As I understood it, the process was roughly so: Setting the sights; pulverizing the nasty lens; sucking out the debris; mopping up and disinfecting; inserting the small, folded acrylic lens through a 2 mm incision; spreading it out and maneuvering it into place; a bit more rinsing and mopping; checking that everything is okay. Removing face-cover, oxygen pipe, ECG wires, blood pressure arm band, pulse-taking finger clip. Affixing a huge bandage over the relevant eye. Helping you off the operating table and into a wheelchair and wheeling you back into the pre/post op room. Grin at your partner to indicate that all’s well. Get dressed. Get coffee and a couple of petit beurres. Get an All Clear and paperwork from doc and head nurse. Give the next patient in line an encouraging wave. Go to office to complete paperwork. Heave sigh of relief. Go home.

The following morning, after the removal of the bandage, my surgeon gave me a hard plastic eye patch (clear plastic with holes) to use at night, but said he hands it out mostly because patients want it, not because he thinks it's necessary.
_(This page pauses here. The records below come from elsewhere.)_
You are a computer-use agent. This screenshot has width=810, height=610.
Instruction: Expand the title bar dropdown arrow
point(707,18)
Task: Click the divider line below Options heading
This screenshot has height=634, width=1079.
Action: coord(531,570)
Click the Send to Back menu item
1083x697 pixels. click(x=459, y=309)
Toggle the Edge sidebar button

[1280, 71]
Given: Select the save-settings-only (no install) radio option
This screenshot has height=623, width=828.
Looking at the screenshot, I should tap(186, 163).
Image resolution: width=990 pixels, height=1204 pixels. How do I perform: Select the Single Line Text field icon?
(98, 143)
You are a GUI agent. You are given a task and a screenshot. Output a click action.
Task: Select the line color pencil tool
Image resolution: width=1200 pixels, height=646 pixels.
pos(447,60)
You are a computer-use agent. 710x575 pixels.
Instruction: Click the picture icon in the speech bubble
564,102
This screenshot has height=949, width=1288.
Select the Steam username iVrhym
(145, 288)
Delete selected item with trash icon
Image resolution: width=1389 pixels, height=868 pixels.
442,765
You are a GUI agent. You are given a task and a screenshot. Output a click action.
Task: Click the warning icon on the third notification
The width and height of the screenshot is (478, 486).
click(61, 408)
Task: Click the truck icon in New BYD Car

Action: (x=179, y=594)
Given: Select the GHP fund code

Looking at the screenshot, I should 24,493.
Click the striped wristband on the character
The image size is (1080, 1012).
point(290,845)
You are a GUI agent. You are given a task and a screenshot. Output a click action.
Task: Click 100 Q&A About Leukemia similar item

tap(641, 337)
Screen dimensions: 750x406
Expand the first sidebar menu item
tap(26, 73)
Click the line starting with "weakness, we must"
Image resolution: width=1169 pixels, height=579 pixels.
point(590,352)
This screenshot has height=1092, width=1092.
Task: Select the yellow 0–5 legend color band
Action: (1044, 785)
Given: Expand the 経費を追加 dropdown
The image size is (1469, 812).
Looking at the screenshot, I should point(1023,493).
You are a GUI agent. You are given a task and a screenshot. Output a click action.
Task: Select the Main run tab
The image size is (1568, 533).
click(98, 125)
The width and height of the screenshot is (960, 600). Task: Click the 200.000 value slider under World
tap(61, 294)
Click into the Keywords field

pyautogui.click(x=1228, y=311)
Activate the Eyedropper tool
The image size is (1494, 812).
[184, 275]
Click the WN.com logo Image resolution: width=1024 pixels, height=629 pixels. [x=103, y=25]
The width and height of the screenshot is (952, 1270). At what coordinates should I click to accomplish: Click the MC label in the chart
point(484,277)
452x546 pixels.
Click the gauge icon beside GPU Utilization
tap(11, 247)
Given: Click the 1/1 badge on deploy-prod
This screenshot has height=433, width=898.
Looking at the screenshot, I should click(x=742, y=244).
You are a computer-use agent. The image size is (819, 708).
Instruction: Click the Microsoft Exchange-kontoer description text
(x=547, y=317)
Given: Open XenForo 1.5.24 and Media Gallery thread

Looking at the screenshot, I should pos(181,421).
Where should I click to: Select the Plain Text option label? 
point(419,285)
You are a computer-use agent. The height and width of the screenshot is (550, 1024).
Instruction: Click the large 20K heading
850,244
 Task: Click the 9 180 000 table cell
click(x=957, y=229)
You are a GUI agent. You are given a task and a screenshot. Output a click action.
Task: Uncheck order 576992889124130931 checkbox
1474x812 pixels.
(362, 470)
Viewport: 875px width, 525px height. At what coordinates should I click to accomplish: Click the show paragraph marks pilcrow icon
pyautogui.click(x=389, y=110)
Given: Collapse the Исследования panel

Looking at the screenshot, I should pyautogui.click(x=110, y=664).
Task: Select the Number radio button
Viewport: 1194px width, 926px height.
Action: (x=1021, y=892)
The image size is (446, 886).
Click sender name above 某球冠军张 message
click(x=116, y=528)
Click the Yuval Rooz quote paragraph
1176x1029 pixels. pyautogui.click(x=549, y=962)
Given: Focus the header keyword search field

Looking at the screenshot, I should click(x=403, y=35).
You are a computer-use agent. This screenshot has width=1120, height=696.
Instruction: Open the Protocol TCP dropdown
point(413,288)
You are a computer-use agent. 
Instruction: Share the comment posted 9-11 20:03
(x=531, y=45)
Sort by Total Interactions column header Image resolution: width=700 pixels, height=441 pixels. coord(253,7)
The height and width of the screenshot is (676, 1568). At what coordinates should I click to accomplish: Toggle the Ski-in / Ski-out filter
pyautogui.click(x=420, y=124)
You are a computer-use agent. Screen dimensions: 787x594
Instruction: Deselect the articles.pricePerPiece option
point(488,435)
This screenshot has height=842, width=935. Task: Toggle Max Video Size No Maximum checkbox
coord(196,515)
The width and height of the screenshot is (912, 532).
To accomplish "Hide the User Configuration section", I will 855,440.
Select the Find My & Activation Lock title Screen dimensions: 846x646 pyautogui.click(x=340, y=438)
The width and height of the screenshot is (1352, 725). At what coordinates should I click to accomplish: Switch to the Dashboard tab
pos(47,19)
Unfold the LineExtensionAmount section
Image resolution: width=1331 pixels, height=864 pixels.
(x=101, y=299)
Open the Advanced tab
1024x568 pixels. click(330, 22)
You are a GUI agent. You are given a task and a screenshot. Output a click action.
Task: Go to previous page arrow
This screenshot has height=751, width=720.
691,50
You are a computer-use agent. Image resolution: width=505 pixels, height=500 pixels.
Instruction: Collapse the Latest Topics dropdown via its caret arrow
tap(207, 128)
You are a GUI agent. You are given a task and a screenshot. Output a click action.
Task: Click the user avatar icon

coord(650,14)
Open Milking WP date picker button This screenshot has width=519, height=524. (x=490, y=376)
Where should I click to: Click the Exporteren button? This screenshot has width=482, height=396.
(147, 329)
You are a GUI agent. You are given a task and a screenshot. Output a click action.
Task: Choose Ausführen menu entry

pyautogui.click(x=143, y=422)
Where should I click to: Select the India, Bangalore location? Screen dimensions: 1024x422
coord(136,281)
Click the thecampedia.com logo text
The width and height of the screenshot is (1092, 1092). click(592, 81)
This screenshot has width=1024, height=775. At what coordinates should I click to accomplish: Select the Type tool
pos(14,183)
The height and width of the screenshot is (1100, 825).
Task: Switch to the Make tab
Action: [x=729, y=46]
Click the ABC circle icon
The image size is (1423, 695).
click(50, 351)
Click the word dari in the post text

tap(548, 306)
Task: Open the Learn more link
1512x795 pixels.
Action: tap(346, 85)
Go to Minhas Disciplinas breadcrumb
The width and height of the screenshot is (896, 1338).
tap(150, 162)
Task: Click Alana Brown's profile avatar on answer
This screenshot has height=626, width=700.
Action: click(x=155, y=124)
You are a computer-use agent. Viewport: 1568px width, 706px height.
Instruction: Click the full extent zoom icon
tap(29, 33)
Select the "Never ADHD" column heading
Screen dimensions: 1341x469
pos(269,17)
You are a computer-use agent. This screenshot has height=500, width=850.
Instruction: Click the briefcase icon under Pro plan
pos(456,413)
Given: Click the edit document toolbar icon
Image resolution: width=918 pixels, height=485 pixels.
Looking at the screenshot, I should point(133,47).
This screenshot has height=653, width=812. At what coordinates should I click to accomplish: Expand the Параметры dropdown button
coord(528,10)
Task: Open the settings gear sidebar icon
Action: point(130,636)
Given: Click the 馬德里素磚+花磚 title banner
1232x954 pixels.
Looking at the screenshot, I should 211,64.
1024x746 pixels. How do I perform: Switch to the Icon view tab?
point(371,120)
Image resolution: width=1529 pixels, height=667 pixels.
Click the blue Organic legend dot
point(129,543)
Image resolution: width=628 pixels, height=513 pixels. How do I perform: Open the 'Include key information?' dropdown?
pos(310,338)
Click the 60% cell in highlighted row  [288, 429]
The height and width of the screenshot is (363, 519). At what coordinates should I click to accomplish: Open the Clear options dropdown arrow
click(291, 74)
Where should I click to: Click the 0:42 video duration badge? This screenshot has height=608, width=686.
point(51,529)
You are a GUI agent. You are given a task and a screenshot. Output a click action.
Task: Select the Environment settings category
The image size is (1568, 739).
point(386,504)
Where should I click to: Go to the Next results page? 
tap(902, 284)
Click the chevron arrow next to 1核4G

I did use it last night, worried that I might, out of habit and absent mindedness, rub my eye.

Though the doc told me my right eye is also developing a cataract, I was not aware of its effect until now: When I cover my right eye, the wall ahead of me is brightly white; when I cover my left eye, the wall is a sort of beige...

I’m instructed to use 3 kinds of eye drops, 4 times a day. Am cleared to do anything I want, except go swimming, wet my eye, do weight lifting, or let my bubbly, bouncy grandson within arm’s-reach of my face.

The surgery took place at Assuta Medical Center, Ramat HaChayal, Tel Aviv. 

And in case you haven't seen the before-and-after pics I uploaded to FB:



Claire W. said...

Wow! Thank you for that description and I'm so relieved it went well. I think I'll copy this so if/when I have the surgery I'll know what to ask about and what to expect!
Congratulations on your newly clear vision--I hope it serves you for many years!

Chaya said...

Everything I ever wanted to know about cataract surgery.

Unknown said...

This is an amazing account of your surgery and it is great to hear you have recovered fully! My mother is due to have cataract surgery in san diego next month and she is absolutely terrified- so am I actually. It is extremely reassuring to read a post like yours. I'll have to pass this along to her (to read with her 1 good eye!). I am sure hearing of your success will definitely boost her spirits. I never realized how cognitive you actually are during the surgery. Sounds a little freaky!

Nina Rimon Davis said...

Thanks, Chuck. I hope your mom finds my description reassuring, even though I was blunt about the few moments of pressure/blunt pain. It's really rather mild, far from unbearable. And also quite subjective. Yep, one is totally with-it during the procedure. Quite interesting. Wishing you both lots of luck.